I just had sex last weekend.
But tonight feels different. It’s the first time I’d be having sex when Tatum is single. She’s apart from my brother with no plans to get back together with him after a week or two passes. She said it’s final.
And the logical side of me knows it’s not fair to do that to some poor, unsuspecting—but horny—young woman.
I shake my head. “No, you’re right about that. The problem is that I don’t want to try.”
She presses her lips together. “Then why’d you come home with me?”
“I thought I could set my feelings aside and just have a fun time with you. But you deserve better than that.”

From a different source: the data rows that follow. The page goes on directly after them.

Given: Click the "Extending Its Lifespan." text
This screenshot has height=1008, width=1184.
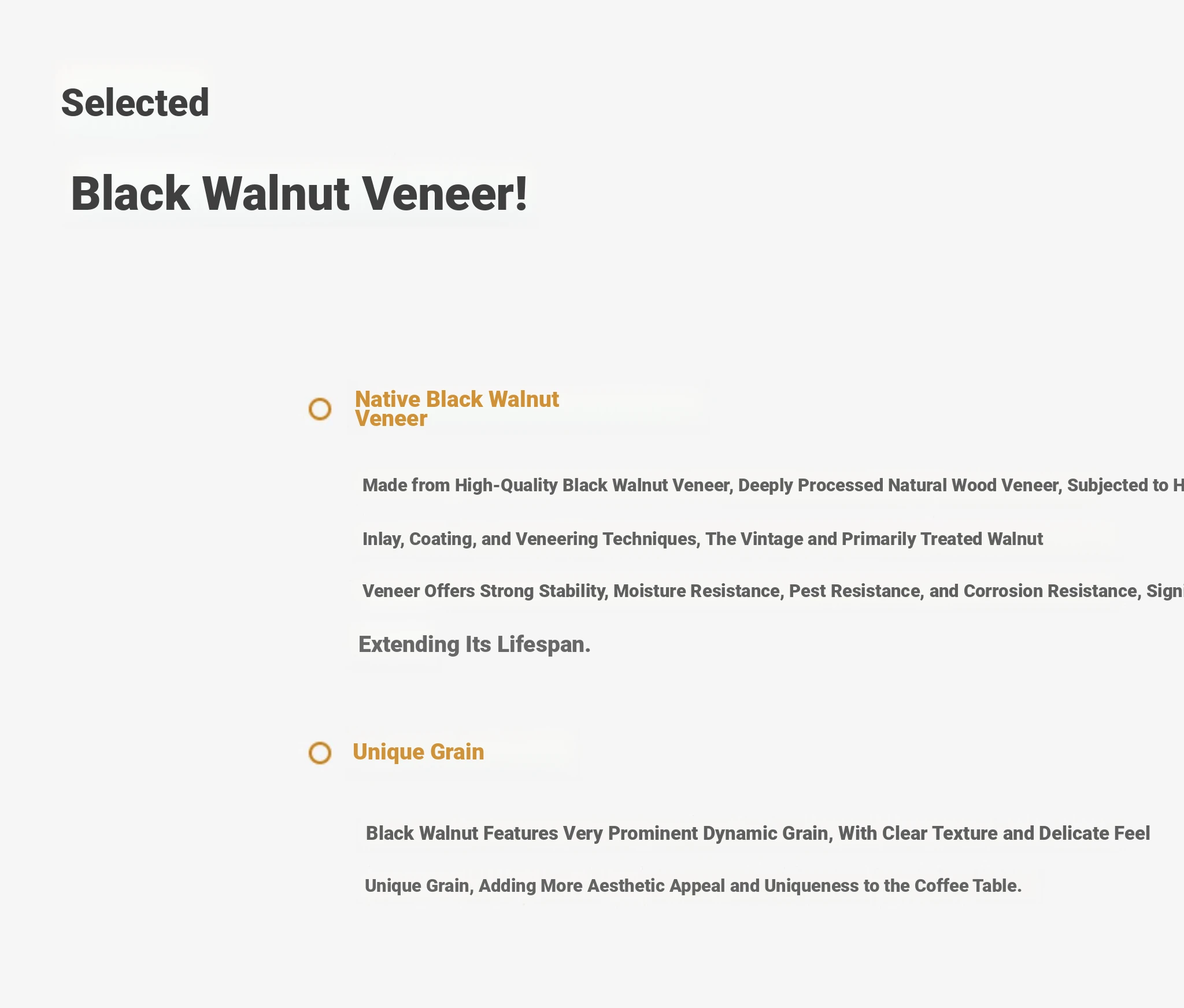Looking at the screenshot, I should pos(474,644).
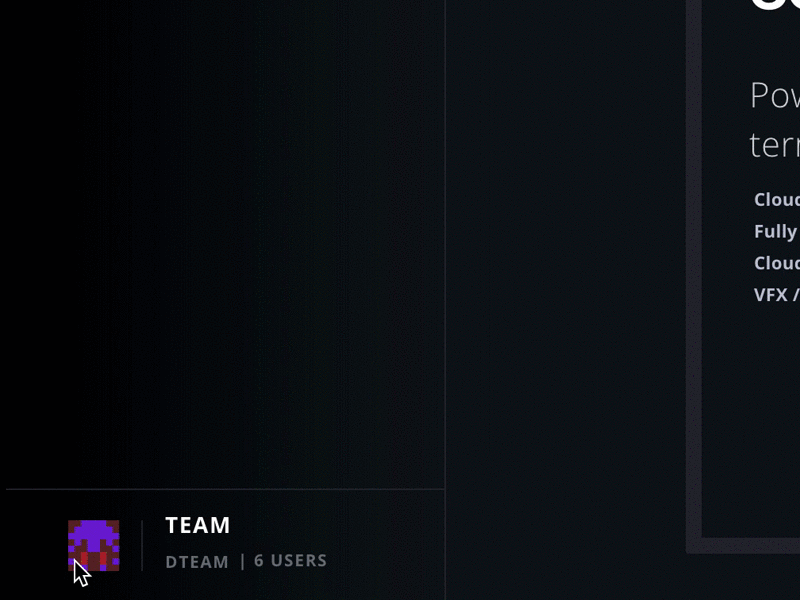Viewport: 800px width, 600px height.
Task: Select the first bold Cloud feature line
Action: pyautogui.click(x=777, y=199)
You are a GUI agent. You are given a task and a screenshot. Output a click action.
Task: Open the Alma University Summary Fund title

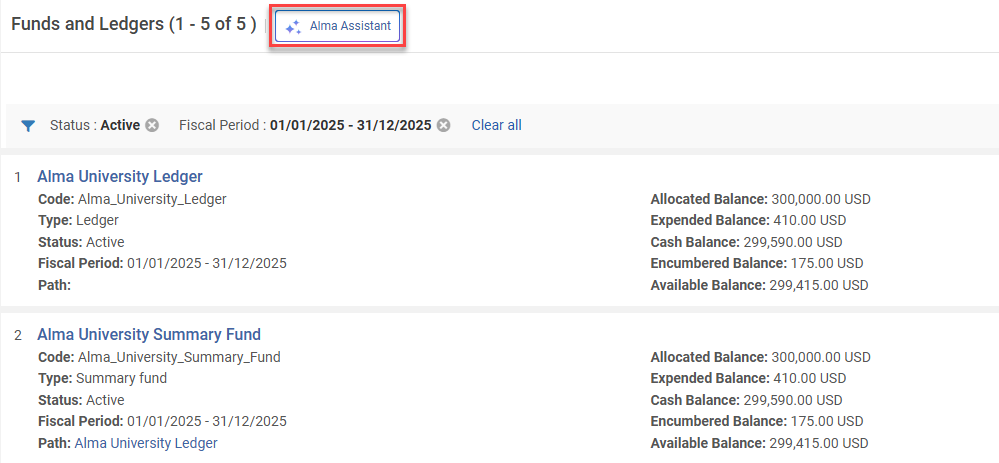pyautogui.click(x=148, y=335)
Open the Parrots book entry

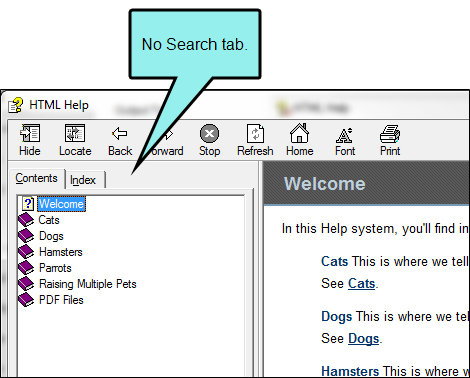55,268
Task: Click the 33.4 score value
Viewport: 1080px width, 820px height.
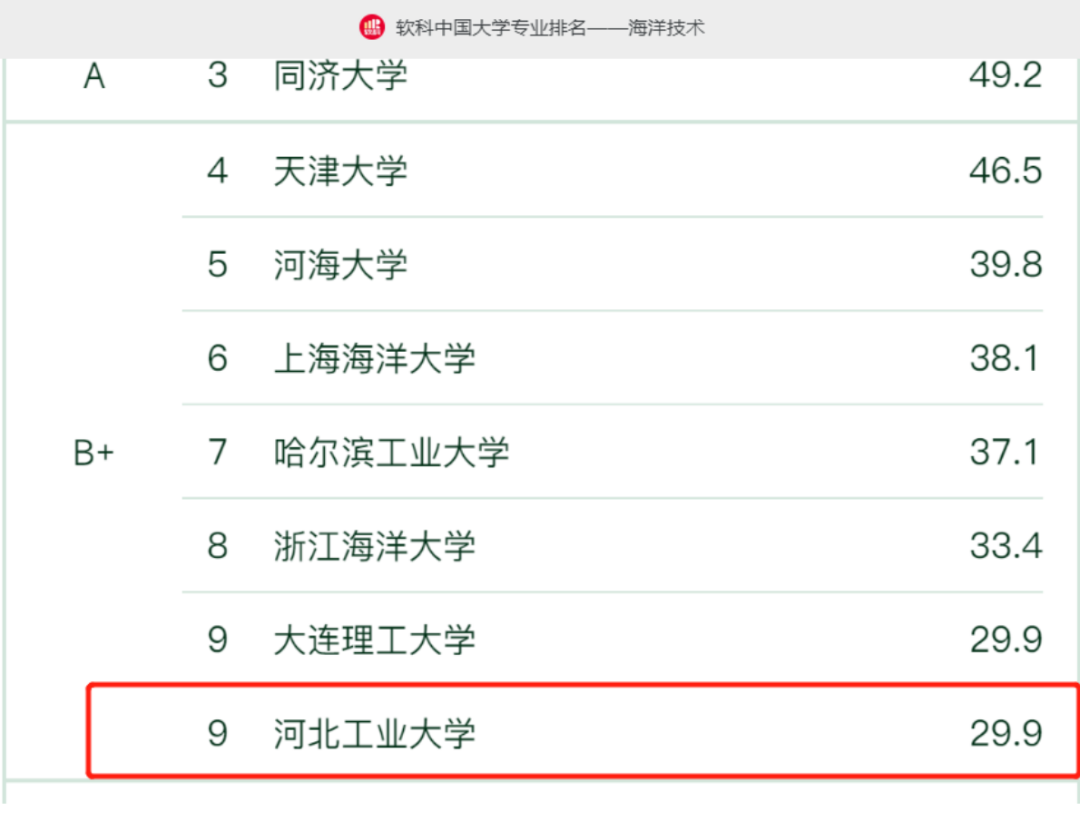Action: point(1005,546)
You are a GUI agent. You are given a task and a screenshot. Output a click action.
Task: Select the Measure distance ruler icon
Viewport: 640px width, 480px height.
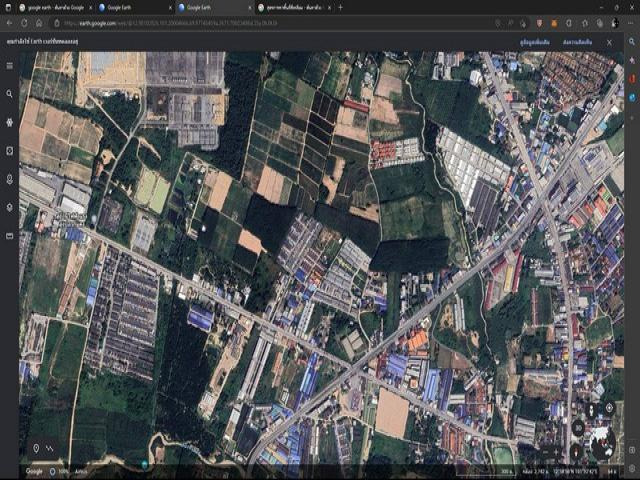[10, 236]
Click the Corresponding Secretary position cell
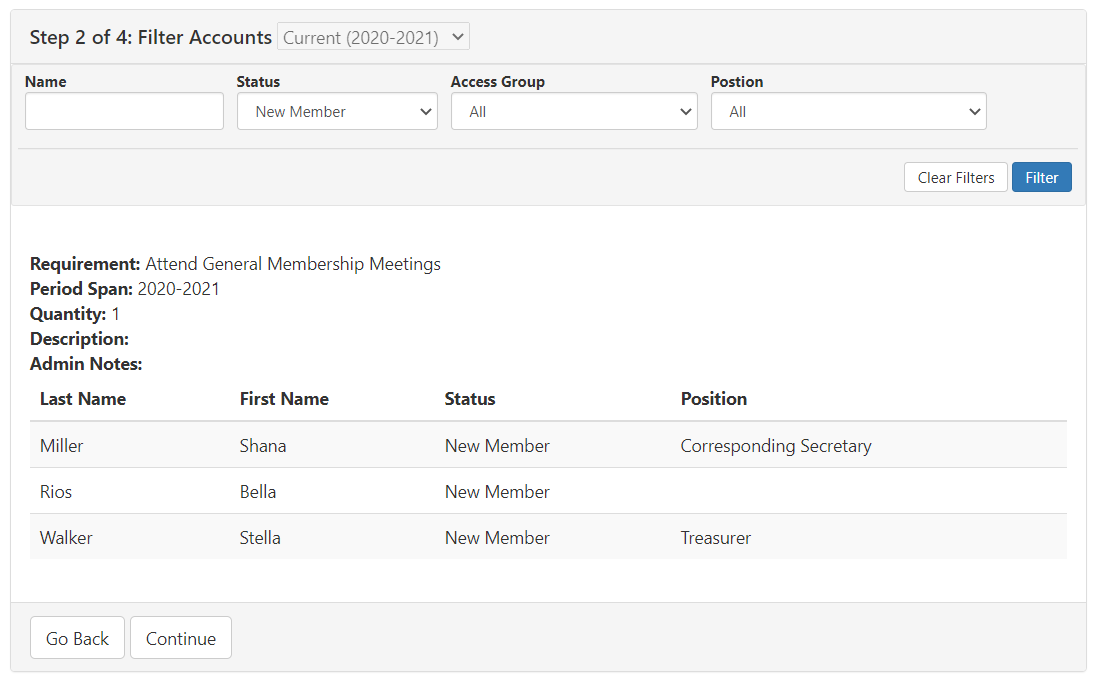 point(776,446)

She leans her head back on her seat with a groan. “Why do you have to be so nice on top of being so hot?”
I chuckle. “Sorry. For what it’s worth, the right guy is out there for you. You’re gorgeous, and you seem like a hell of a good time. I’m sorry I’m not what you wanted.”
“You’re still what I want,” she says softly.
I press my lips together, and then I lean across the console and press a soft kiss to her cheek.
Then I exit the car, walk up toward the front of the apartment complex, and call an Uber to come pick me up and take me home.
The only regret I managed to pick up tonight is walking away. Again.